Alice, The Sausage by Sophie Jabès

Alice, The Suasage by Sophie Jabès

Italian fiction

Original title – Alice , La Saucisse

Translators – Catherine Petit and Paul Buck

Source – personal copy

Well , I’m a little late with getting off on this year’s Woman in Translation Month reviews. Actually, this is the fourth book I have read, so I have three more to review, I chose this as my first book as I think it is a hidden gem, and I always love the choices Dedalus make as a publisher. They have brought some great gems out in the last few years. We have Sophie Jabes, a French writer born in Italy and has lived in several countries. She has worked in both the US and France. This was her debut work and is one of those stories that is quite unique. This is a book about a woman who takes her own fable-like path after a stray comment from her father.

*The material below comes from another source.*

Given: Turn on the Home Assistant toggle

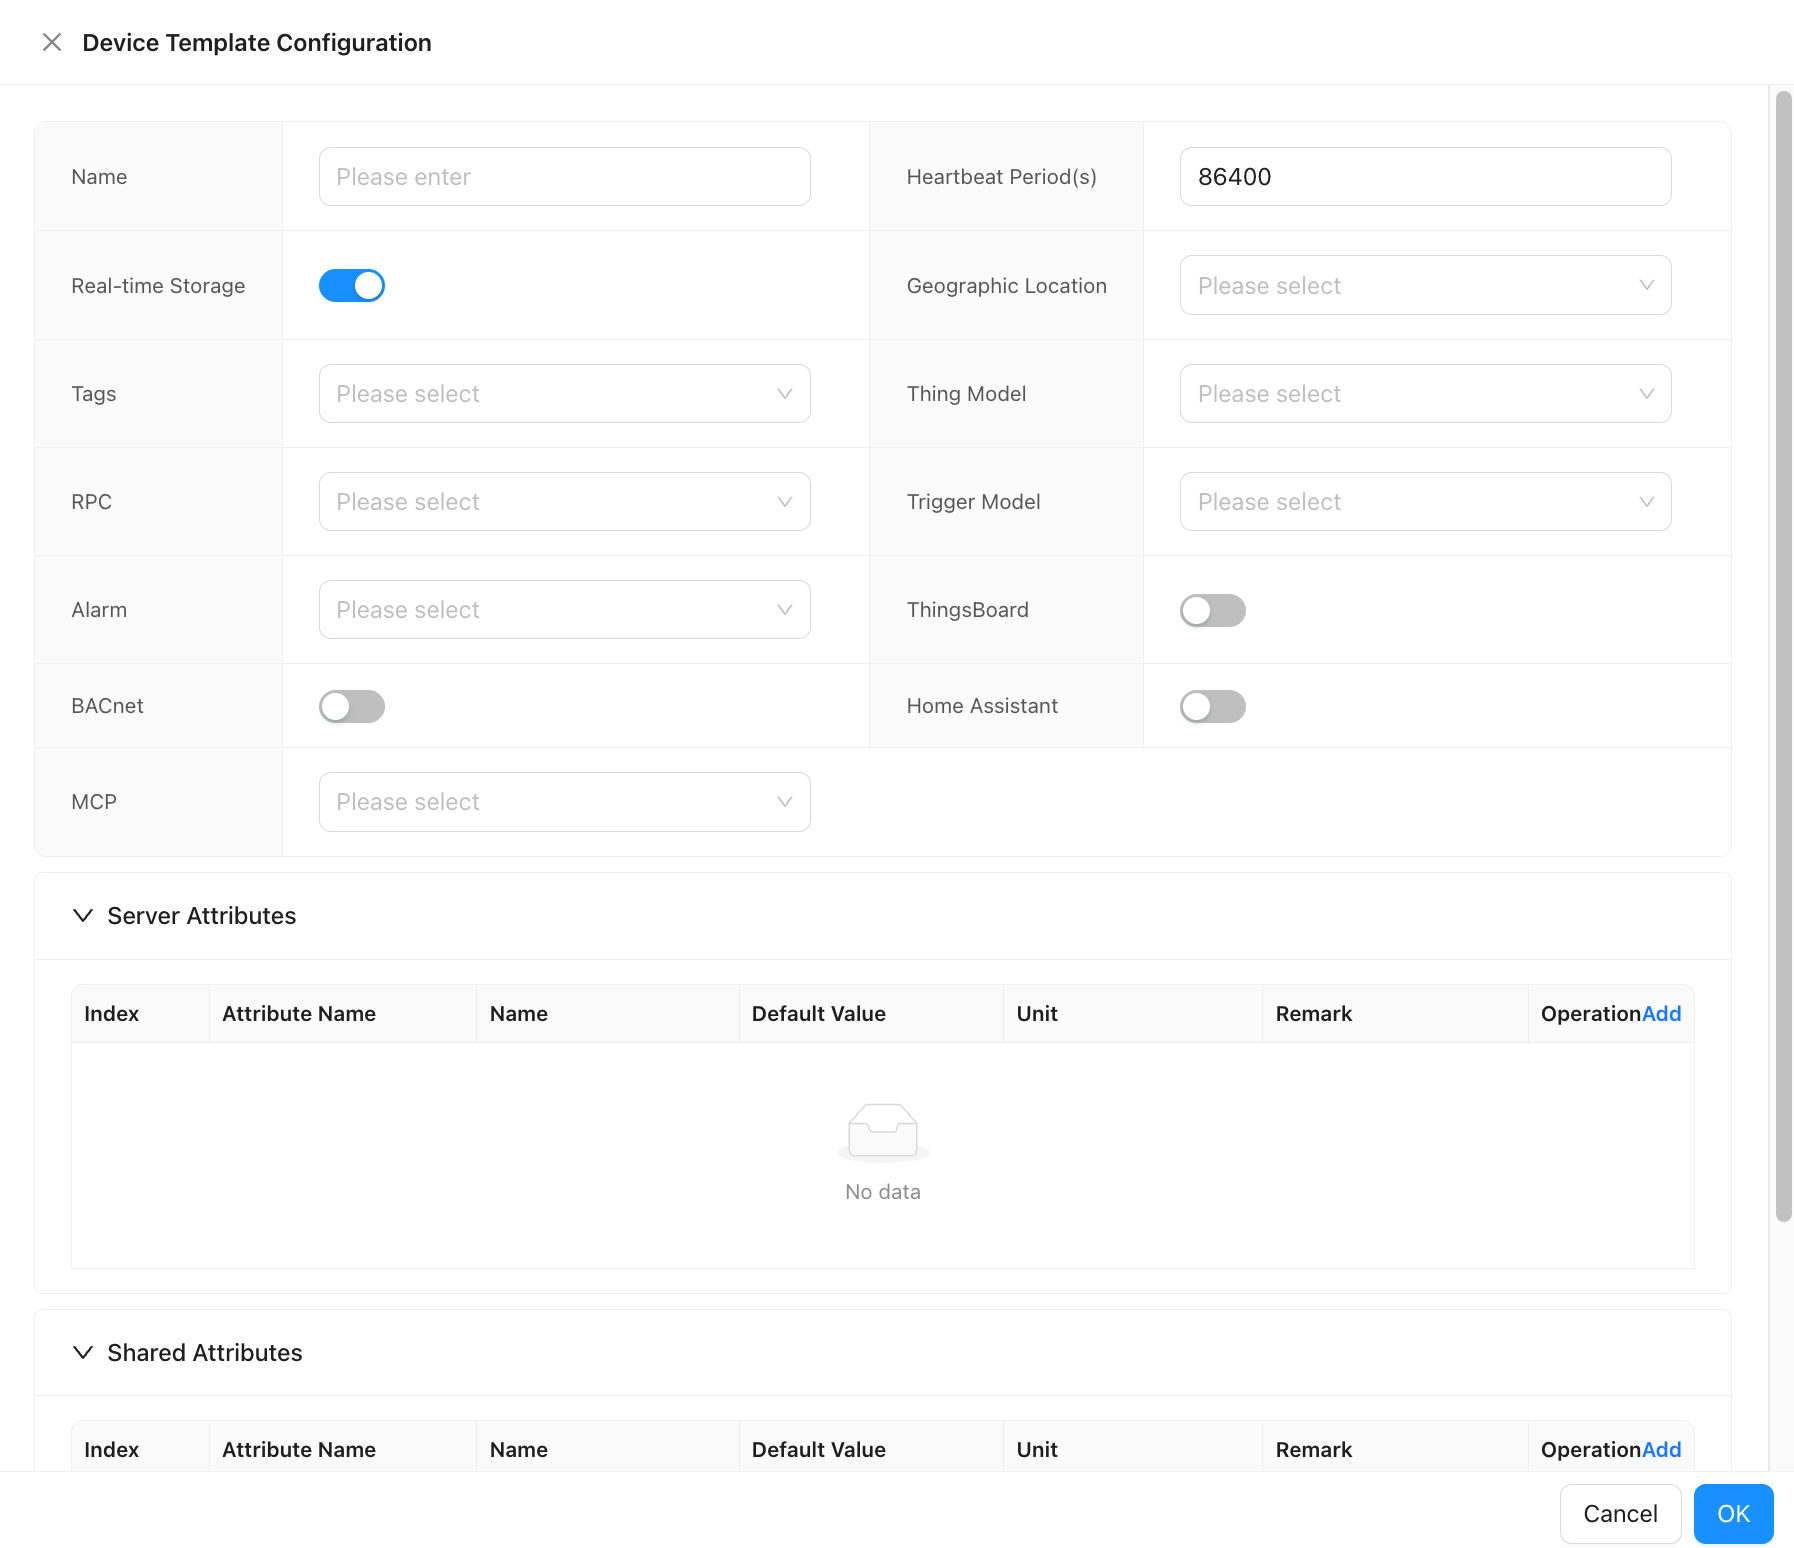Looking at the screenshot, I should click(x=1212, y=706).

He remained silent for a while and then, with a suddenness that Alice took for lucidity, he adopted a solemn air that terrified her. He took hold of her hand and squeezed it very hard.

“Women, women, women… My dear, you re not Marilyn Monroe, so remember, you must be nice, very nice to men.”

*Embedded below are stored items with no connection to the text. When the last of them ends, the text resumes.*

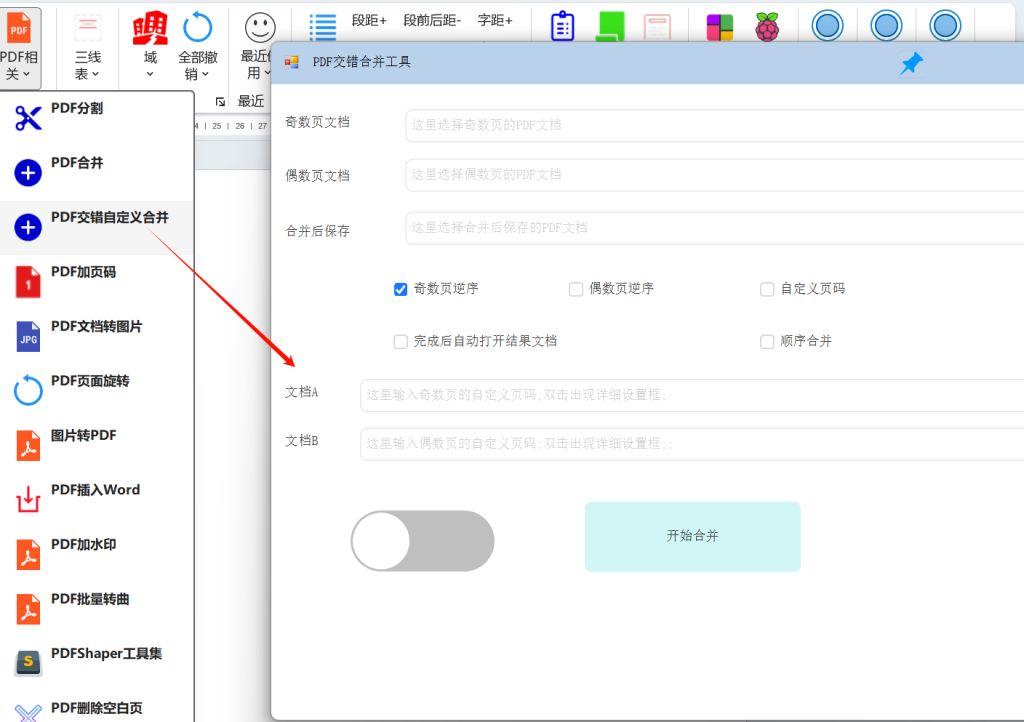Image resolution: width=1024 pixels, height=722 pixels.
Task: Switch on the toggle near 开始合并
Action: [x=422, y=541]
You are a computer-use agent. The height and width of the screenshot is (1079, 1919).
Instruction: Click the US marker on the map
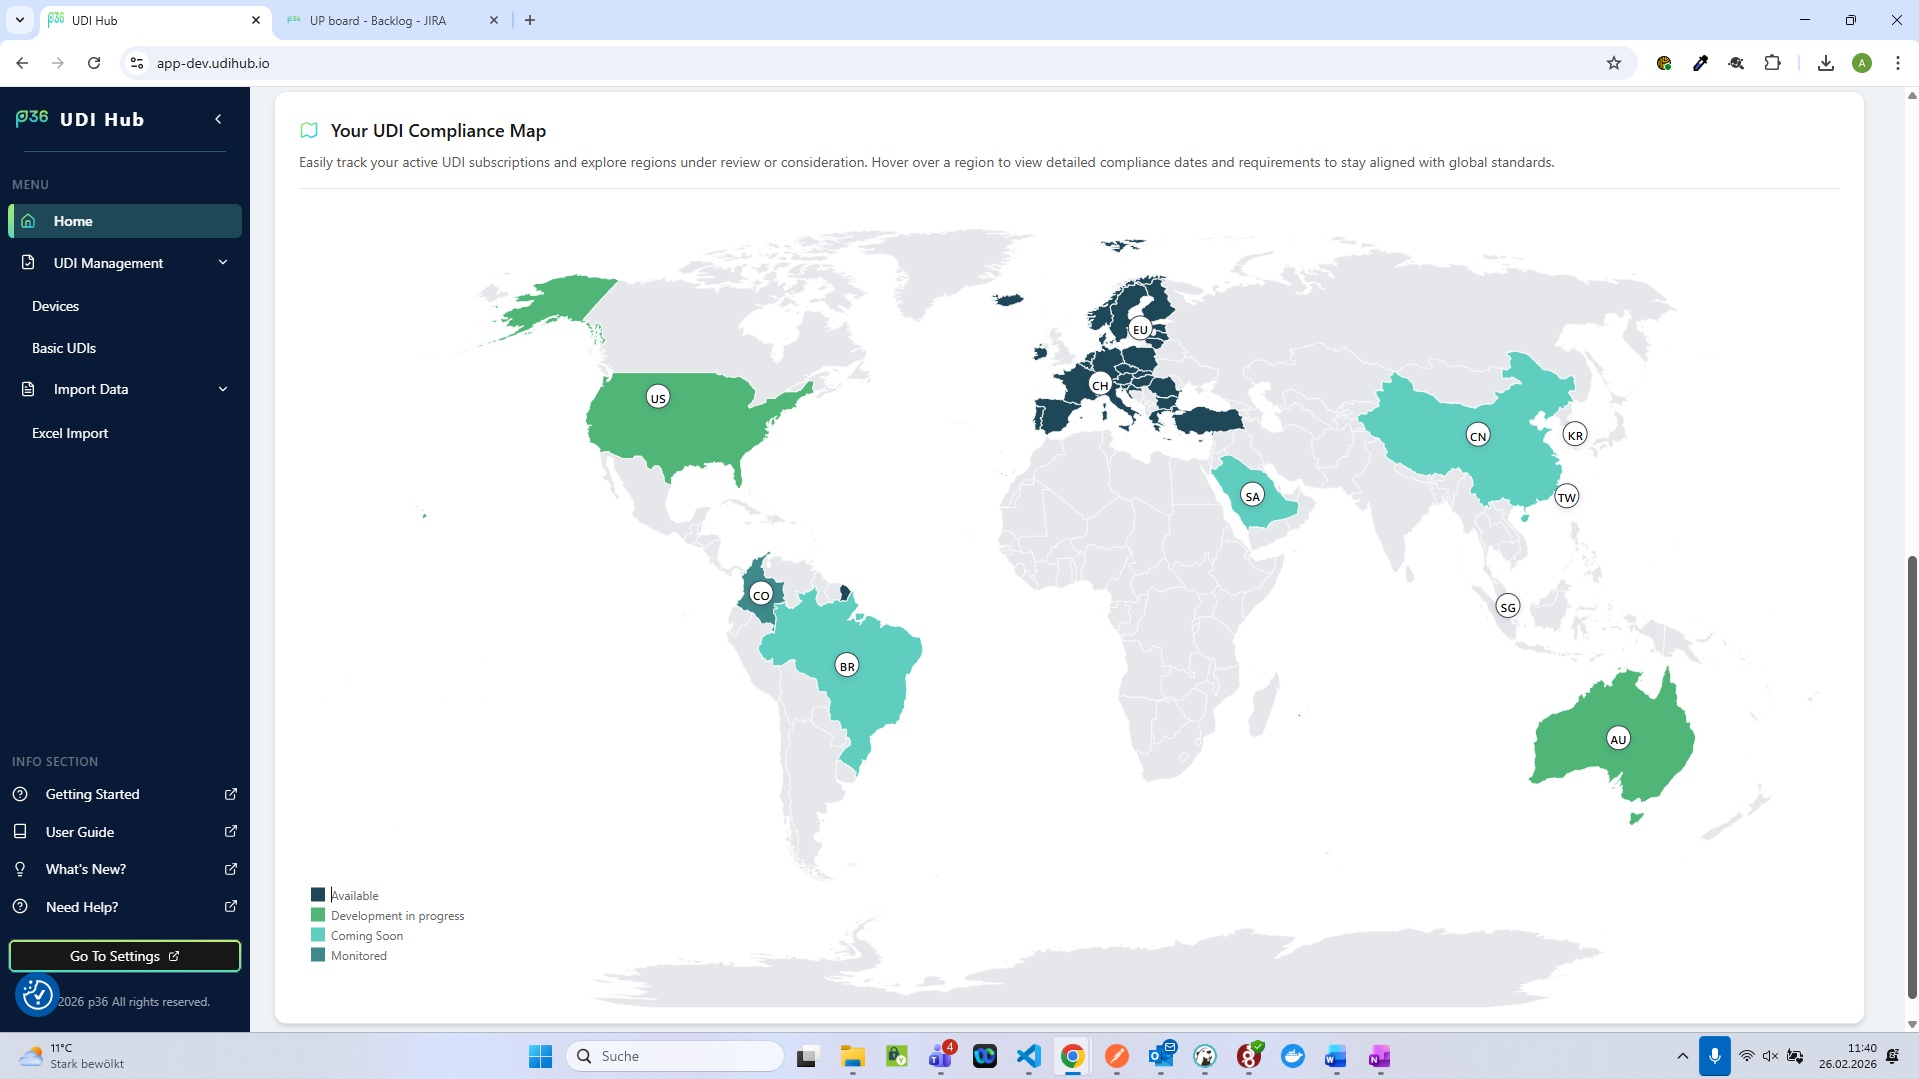pos(657,397)
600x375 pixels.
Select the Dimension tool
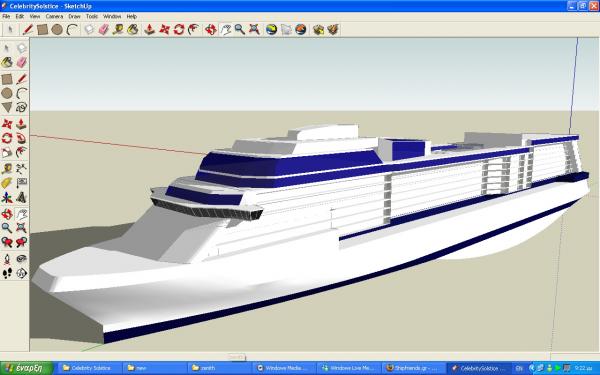pyautogui.click(x=21, y=169)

Alice stared at him, horrified, as if an enormous storm had suddenly unleashed itself inside her head.

“I have to be nice to men?”

“Yes, very nice. If you’re a woman, either you’re beautiful, or you’re nice. You don’t have a choice, you understand?”

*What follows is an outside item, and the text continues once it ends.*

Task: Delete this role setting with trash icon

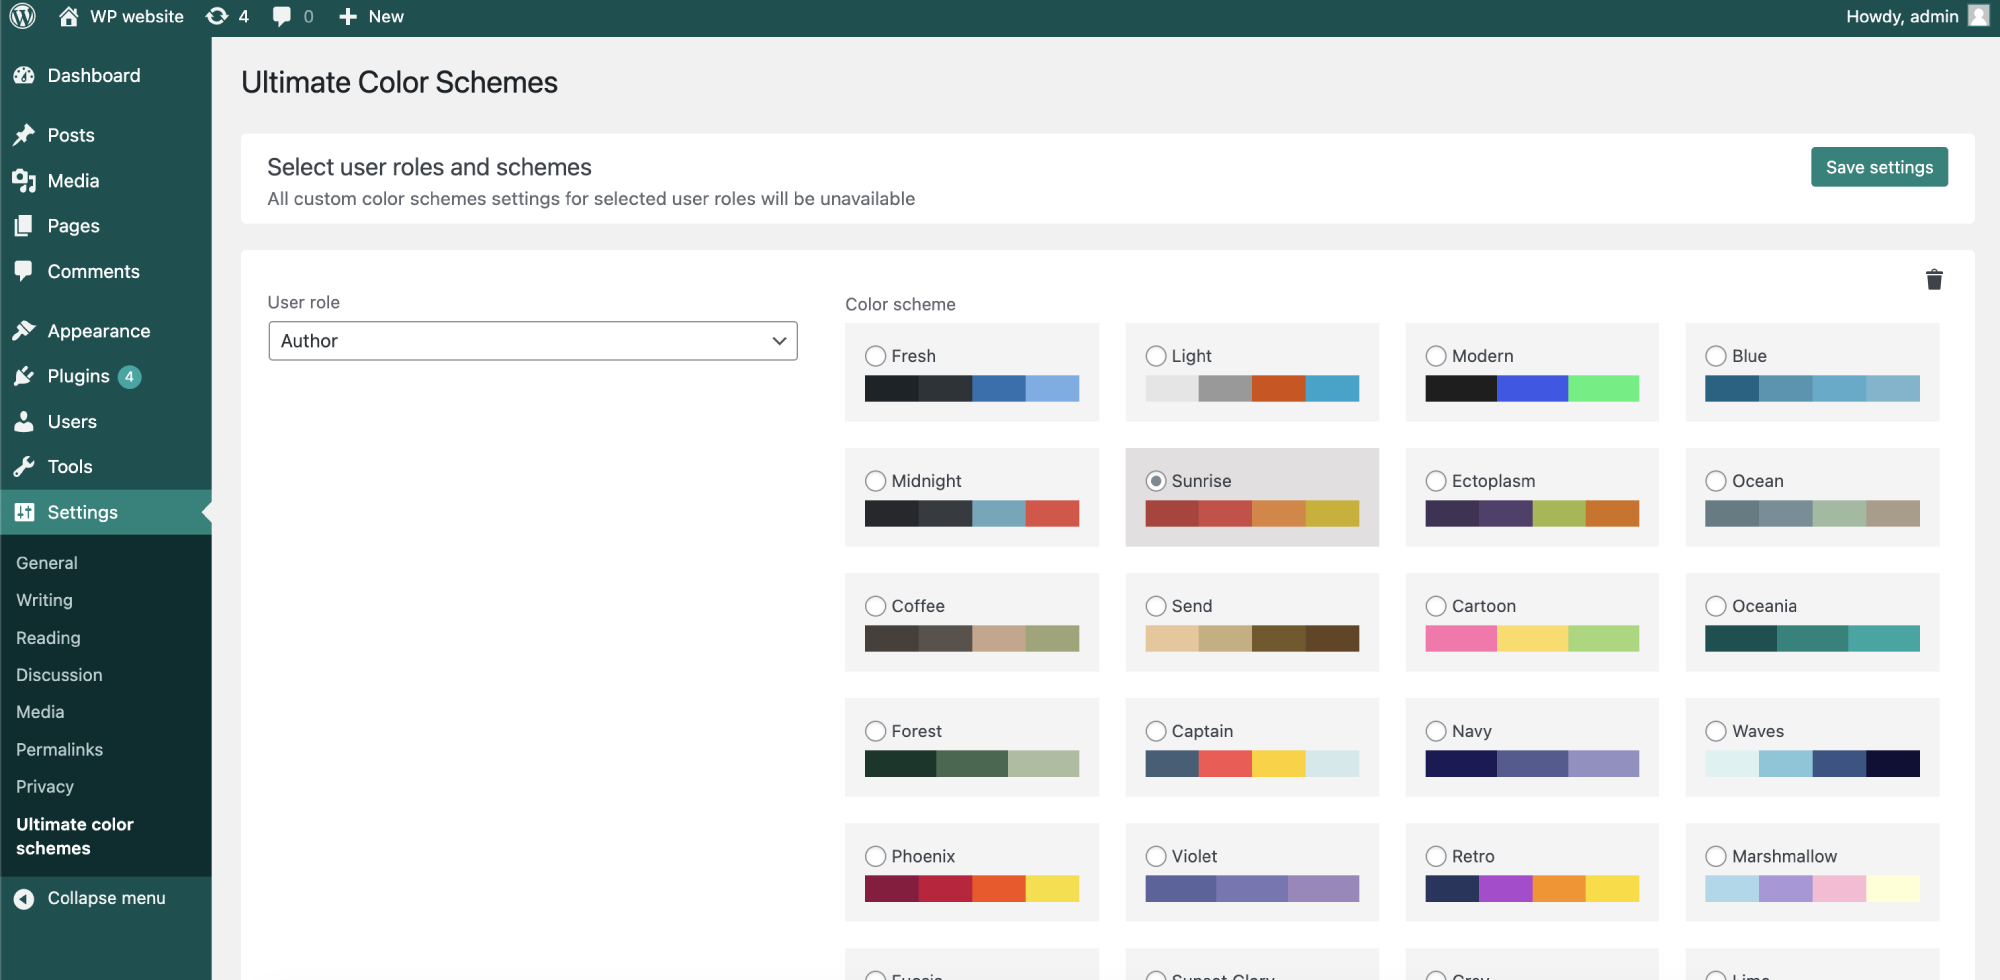Action: [x=1933, y=280]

“No,” Alice whispered. She was shaking.

“It’s very simple.” He took her hands in his again. “Are you cold?” He rubbed her fingers absentmindedly. “You are not beautiful, so you must be … nice. I can’t find any other word. I mean very nice to men

The comment from her father that changes the course of the book.

 

Alice lives with some nuns. Her father and mother are divorced. Her father now lives with a Croatian woman and visits her infrequently, usually when they meet; she also meets her brother, a blind street artist. She feels the men’s eyes on her as she heads out on the street and feels she is very attractive to men. But there is a stray comment from her father when she meets him, and he has just fallen out with his lover. He tells Alice that she is no Marylin Monroe, so she must be nice to men. She tries to seek solace, but a. conversation with her mother is cut short as her mother is after an Asian man like her father. She is caught up in her own world, not her daughter’s life. This single comment is like a dagger through her heart and how she feels about herself. So the next day, her world is changed, and she seeks comfort, which she finds in food. We get a description of food she starts eating in large amounts, especially an ice cream cornet, which she delights in, as well as the tart and acid of raspberry and lemon ice creams. She then starts to change and put weight on as she sees. Even now, men are looking at her, but she continues to abuse her body.

Alice devoured all voraciously, forgetting for a moment the gaping wound she was dressing with provolone, parmesan and strained ricotta. Nothing satisfied her. Neither the tramezzini with ham, nor those with hard-boiled eggs, nor the slices of bread covered in mascarpone, or Nutella, nor the gnocchi with rosemary, nor those with tomato sauce. Each time she tried a new flavour, she hoped to find an answer to her anguish. Wanting to fill the intense emptiness in her being with penne and pappardelle

Next day she starts her eating and her is some of what see eats.

This is a tale about how we view ourselves and how a single comment can change a person’s life and how they view themselves as people. It has a fable-like description. It is about body image and how it can be twisted. Then there is the toxic nature of her parents toward her as a person. Her sorrow is drawn in the food she eats and the food is so well described the pizza ice creams jumped of the page. There is a hint of her descent into a world of food, the sexual nature of food, and her being caught in a Kafka-like descent into a world controlled by food. I found this a book that leaps off the page as we see Alice, whose body has changed, but in the later stages of the book, is starting to affect her health. A gem of a book, one of those that has a bit of this, and that seems like a book about a girl on the cusp of being a sexual object to men at that start until she is burnt, and she then sees food as her only escape from being nice to men. Have you read this or any other books from the Dedalus short series?